A conversa ilustra bem o que se passa na sociedade argentina. Não obstante as evidências em contrário, ainda se espera por um resgate dos marinheiros. Os argentinos vivem o primeiro estágio do luto — a negação. Profanar o tabu da morte gera fortes reações. A advogada Itatí Leguizamón, mulher de Germán Suárez, um dos tripulantes do ARA San Juan, foi uma das poucas a declarar que acreditava que todos haviam morrido. Ela teve de ser protegida para não sofrer agressão de familiares de outros tripulantes na base naval de Mar del Plata, na segunda-feira 27. “A realidade é uma só: a vida não é viável depois de tantos dias”, disse Itatí a VEJA.

Ao mesmo tempo, o governo faz o que pode para não ter de enfrentar o segundo estágio do luto — a raiva. Legalmente, devem-se considerar os tripulantes como desaparecidos até que haja prova contrária ou que a Justiça os declare mortos. Além disso, a insistência em afirmar que a situação dos desaparecidos é crítica tira do holofote o atual estado de sucateamento das Forças Armadas argentinas. Nesta semana, familiares se revoltaram com o conteúdo do vazamento de um documento com o último contato da tripulação: um alerta sobre uma infiltração de água, que teria atingido as baterias. Ao longo da semana, os comunicados oficiais destacaram as buscas, com grande foco na ajuda da Rússia e dos Estados Unidos, que exibem seu potencial tecnológico em uma espécie de Guerra Fria do bem.

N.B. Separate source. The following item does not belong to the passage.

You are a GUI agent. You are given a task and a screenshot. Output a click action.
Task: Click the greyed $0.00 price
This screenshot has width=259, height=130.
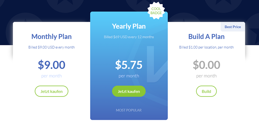tap(206, 65)
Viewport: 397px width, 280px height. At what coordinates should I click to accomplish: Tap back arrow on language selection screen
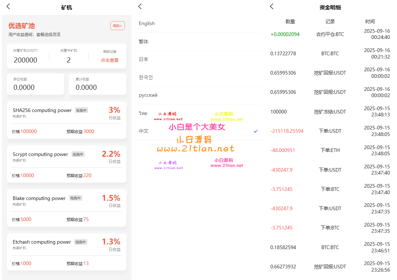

Para Enrique Stein, um psiquiatra especializado em trauma que tem prestado atendimento aos parentes dos tripulantes do ARA San Juan, a dificuldade de aceitação da perda é agravada pela falta de um desfecho. “As pessoas estão processando o luto ou a possibilidade de uma notícia desagradável. Mas o que existe é um momento em que não há informação conclusiva que acabe com a incerteza”, diz Stein. A psicóloga Gabriela Casellato, fundadora do 4 Estações, um instituto que provê apoio a pessoas enlutadas, em São Paulo, concorda que a negação dos argentinos pode ser fruto da falta de desfecho para o caso. “Há uma realidade ambígua e uma reação tardia, pois não se tem um corpo ou um ritual que ajude na concretização da perda”, afirma Gabriela. Dadas as dificuldades técnicas nas buscas, a agonia ainda pode se estender por muito tempo.